⟨

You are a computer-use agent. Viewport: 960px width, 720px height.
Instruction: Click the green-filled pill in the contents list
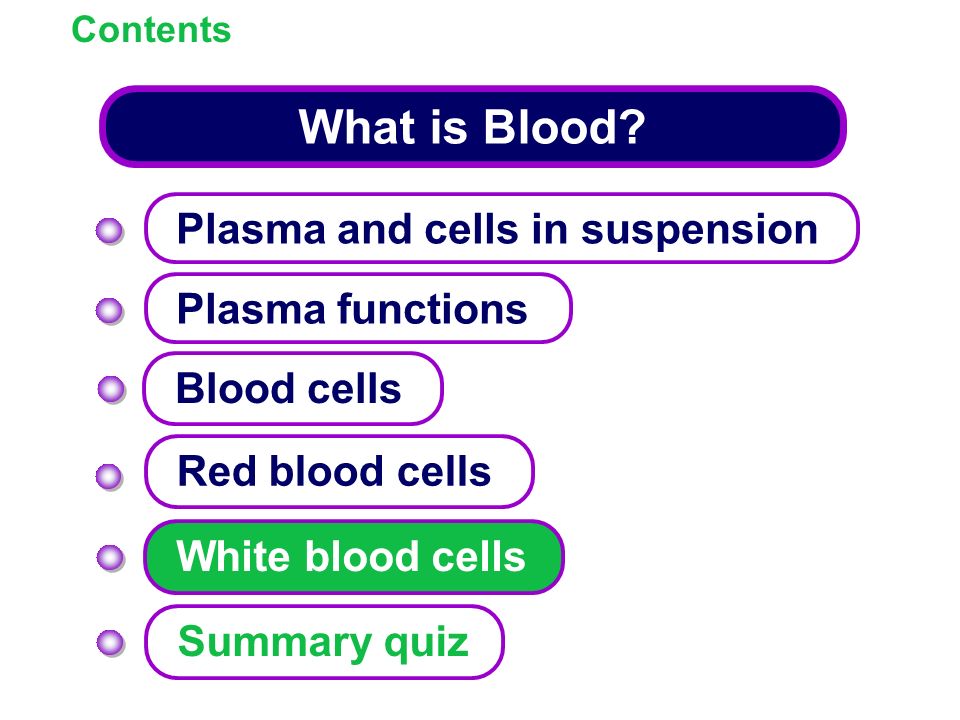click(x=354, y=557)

⟩
⟨

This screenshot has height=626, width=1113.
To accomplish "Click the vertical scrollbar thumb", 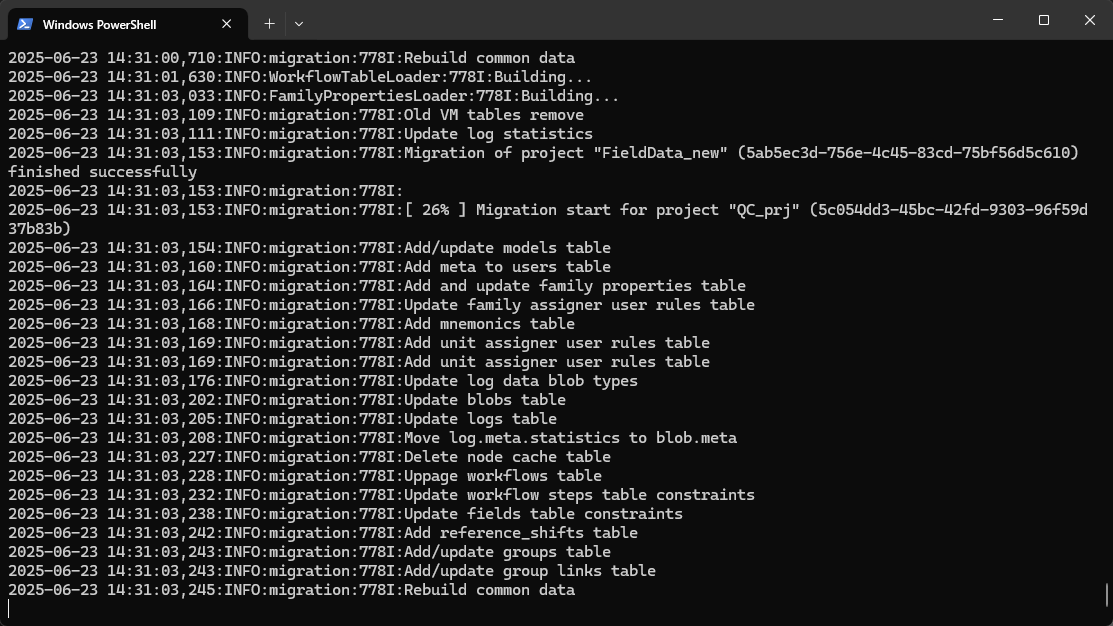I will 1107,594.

⟩

WORK INSTRUCTIONS
Considering the records above, count the lines where the string "width" occurs and return that number alone.

EXERCISE OUTPUT
2